**Brief**
Although pictures appear in the data, the answer should contain only the lines from its start through the line with "Image resolution: width=2179", written out exactly.

Collected data entries
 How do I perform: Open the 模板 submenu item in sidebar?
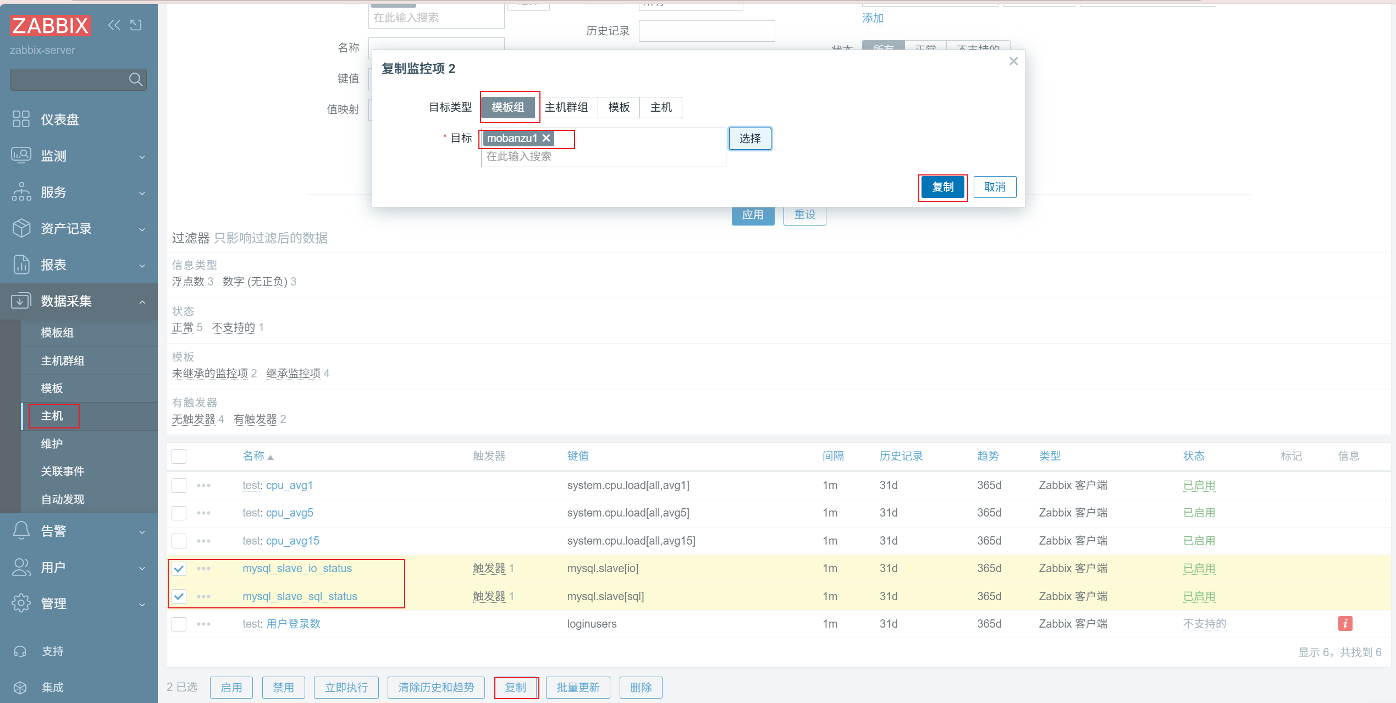[52, 388]
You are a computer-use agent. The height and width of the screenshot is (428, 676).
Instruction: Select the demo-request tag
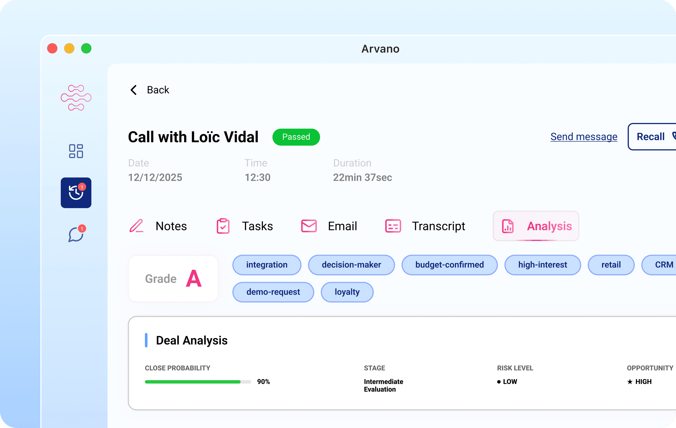[273, 292]
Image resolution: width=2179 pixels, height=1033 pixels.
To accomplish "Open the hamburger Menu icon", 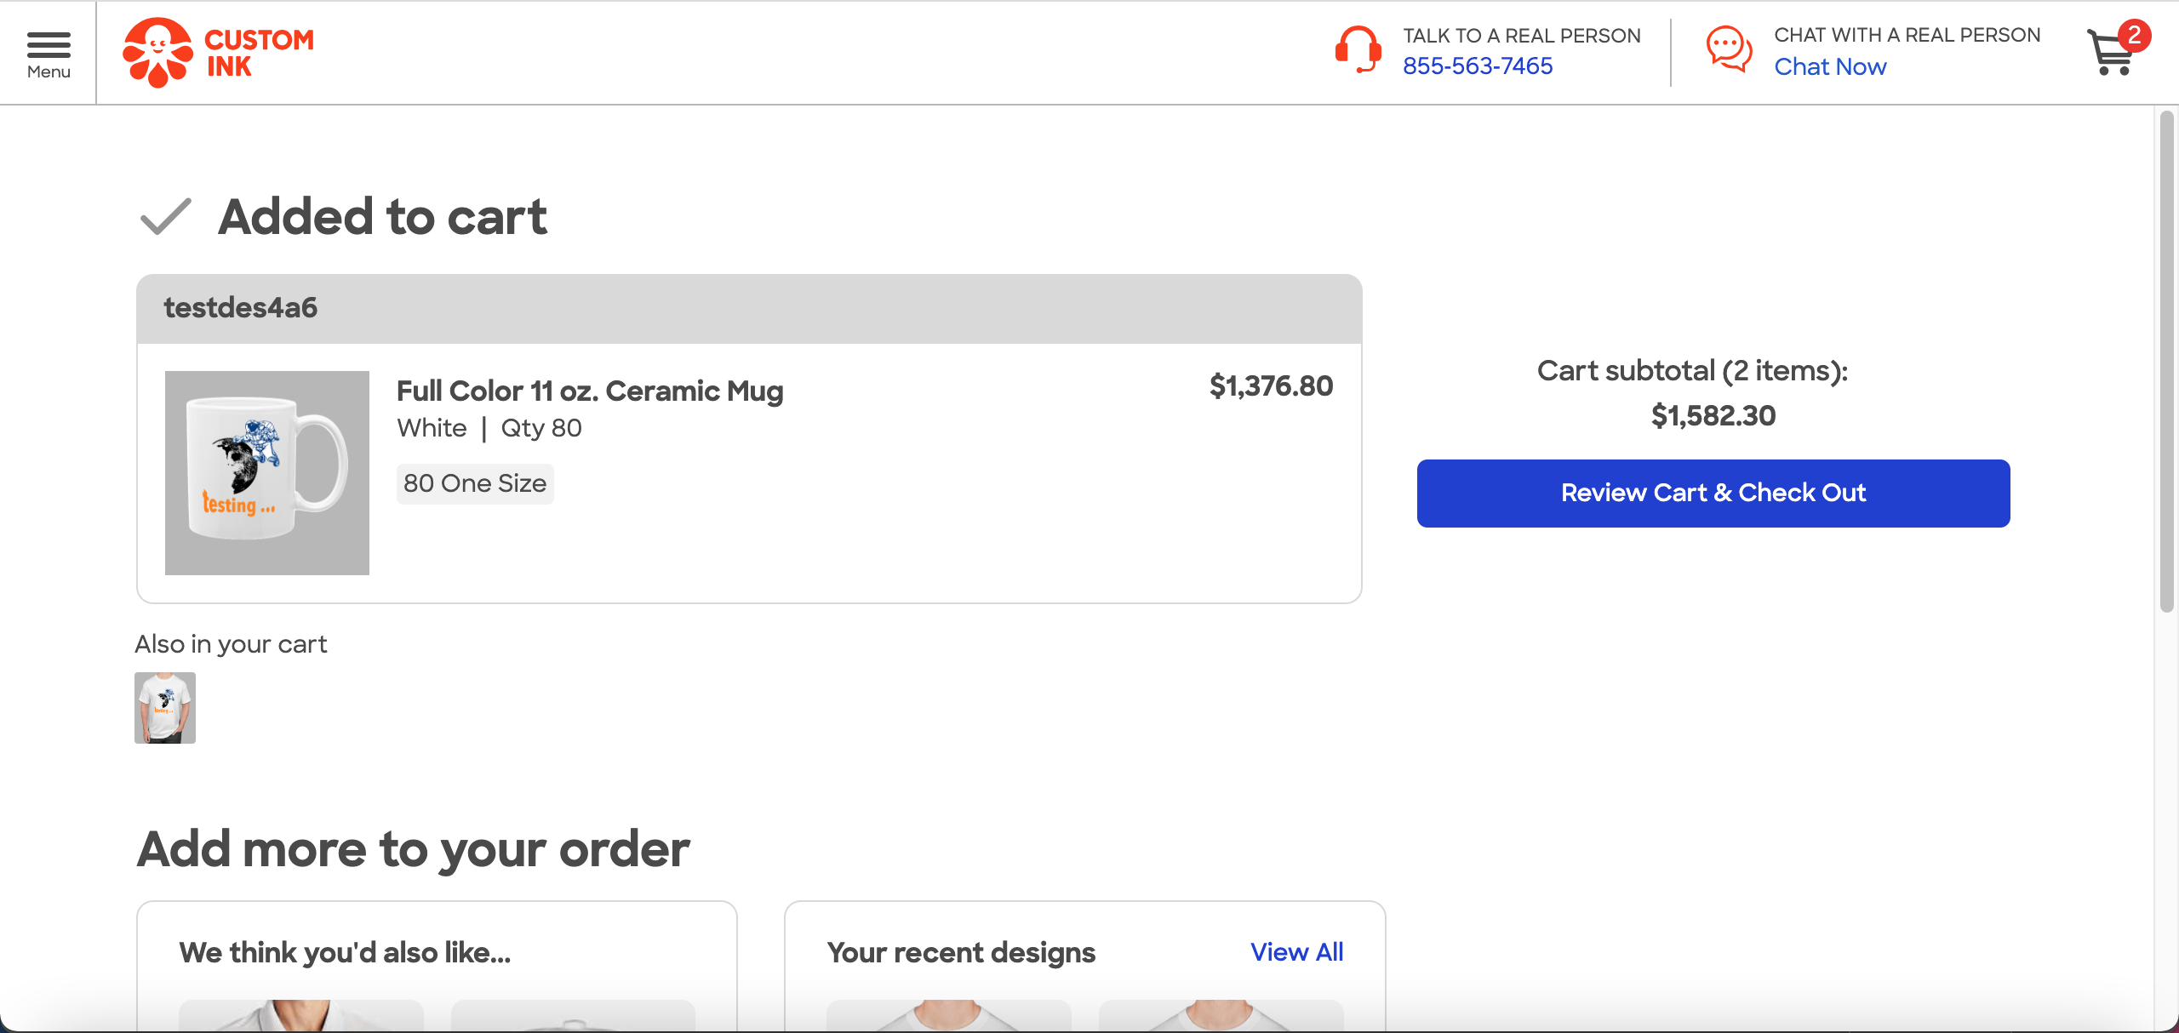I will (49, 44).
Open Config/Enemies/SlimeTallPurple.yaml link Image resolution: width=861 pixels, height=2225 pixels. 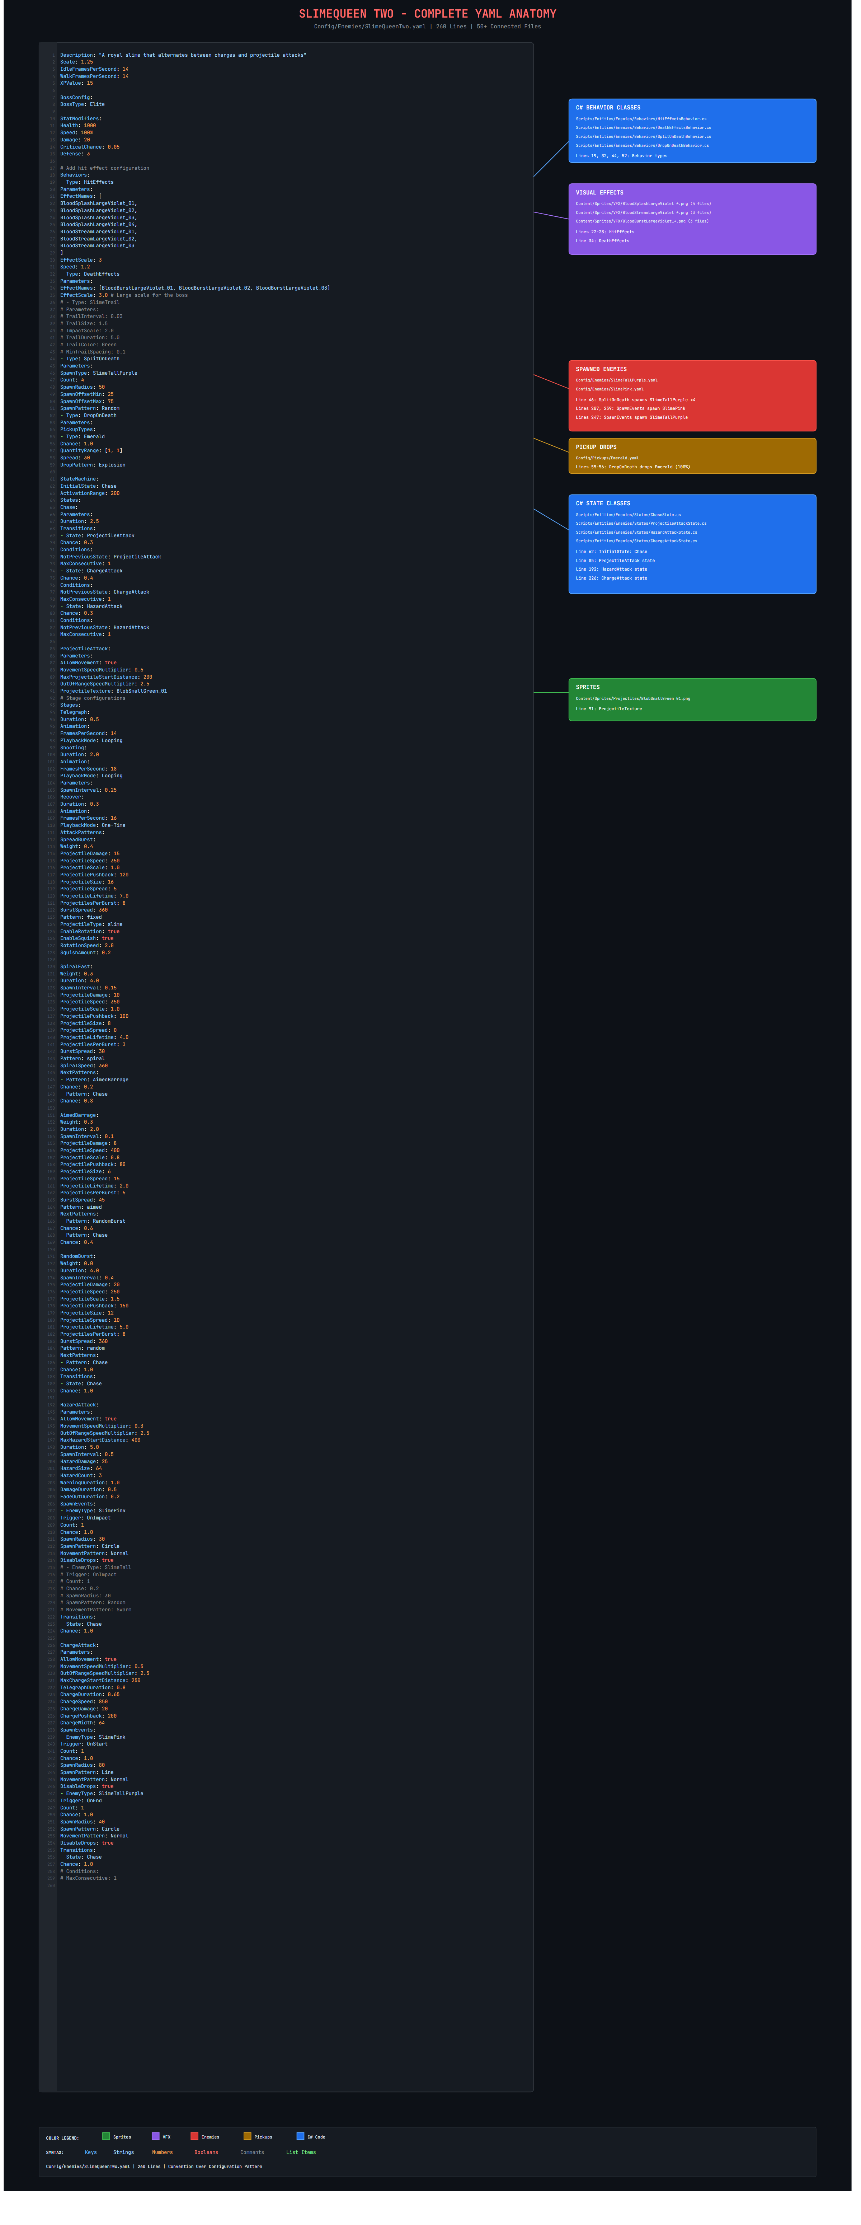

**Solution to the problem**
 How do I perform: Open the 模板 submenu item in sidebar?
[52, 388]
You are a computer-use agent. The height and width of the screenshot is (428, 676).
Instruction: Select the demo-request tag
[273, 292]
Image resolution: width=2179 pixels, height=1033 pixels.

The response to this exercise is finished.